(Items from a dataset)
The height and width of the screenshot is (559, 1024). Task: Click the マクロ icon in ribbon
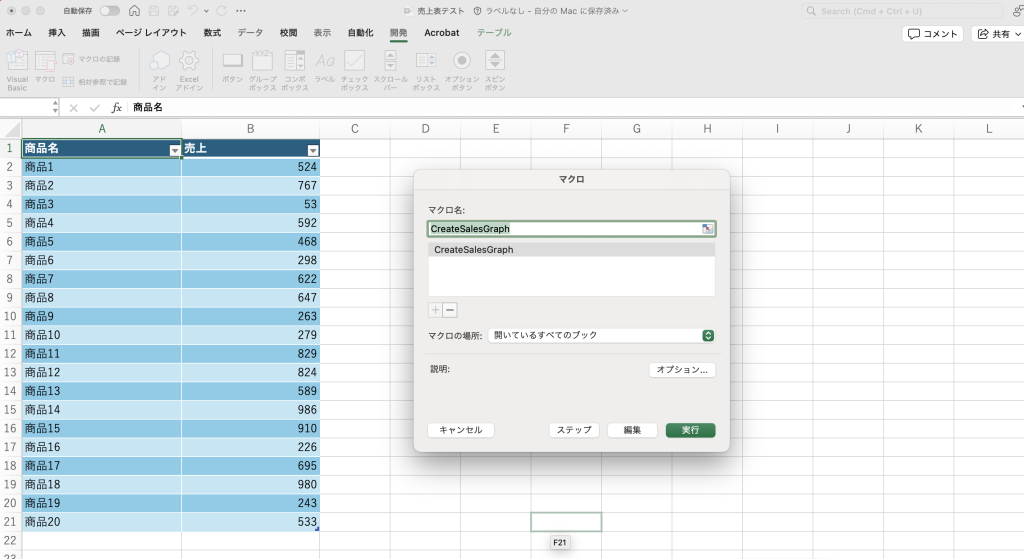tap(45, 62)

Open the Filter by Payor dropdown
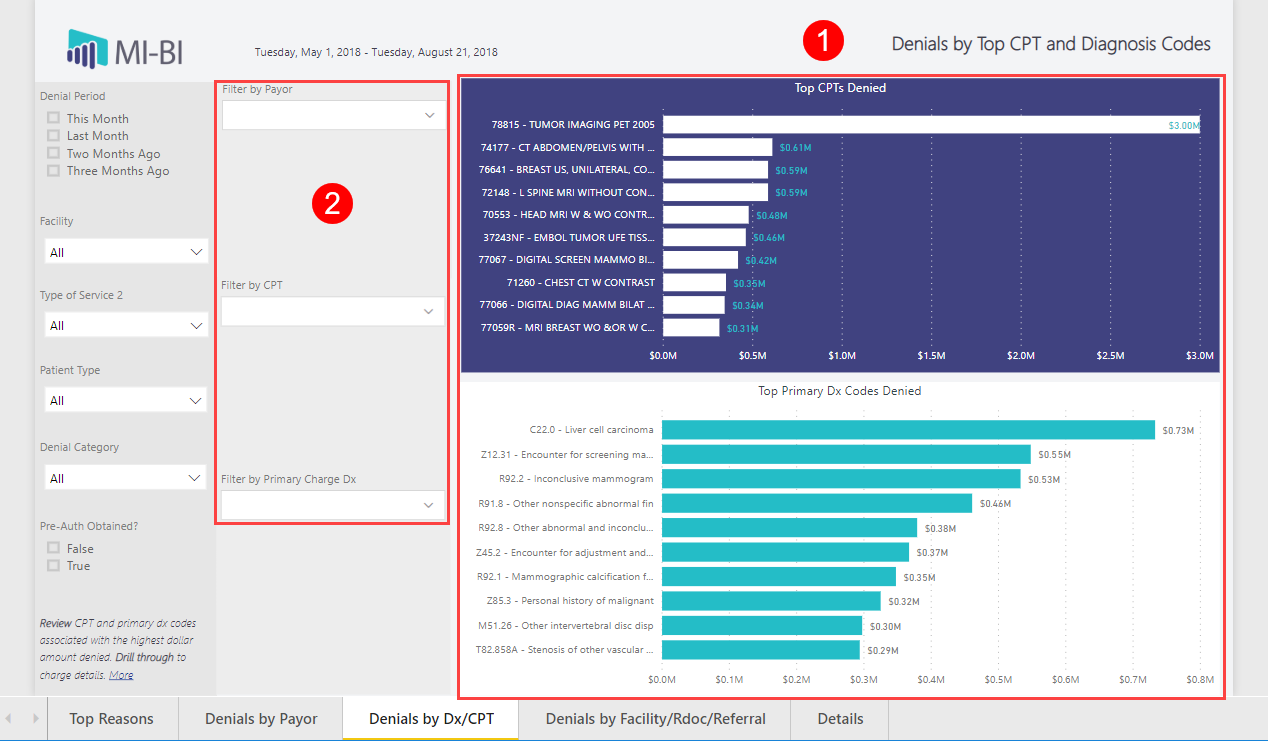(333, 115)
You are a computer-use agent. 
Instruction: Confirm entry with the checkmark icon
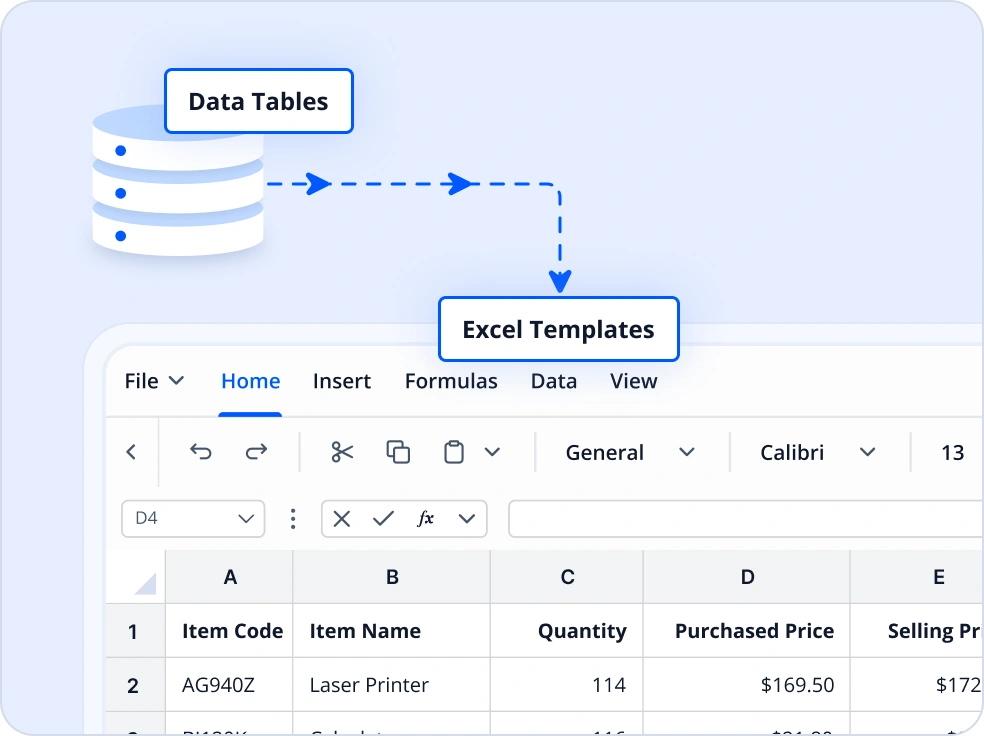[x=382, y=519]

_Exercise brief_
Only the lines from the one holding "Open the Filter by Payor dropdown" through the end of the records belong in the answer, copied exactly and without pictures.

_Solution for this task_
Open the Filter by Payor dropdown
(333, 115)
You are a computer-use agent. 
Instruction: Confirm entry with the checkmark icon
[x=382, y=519]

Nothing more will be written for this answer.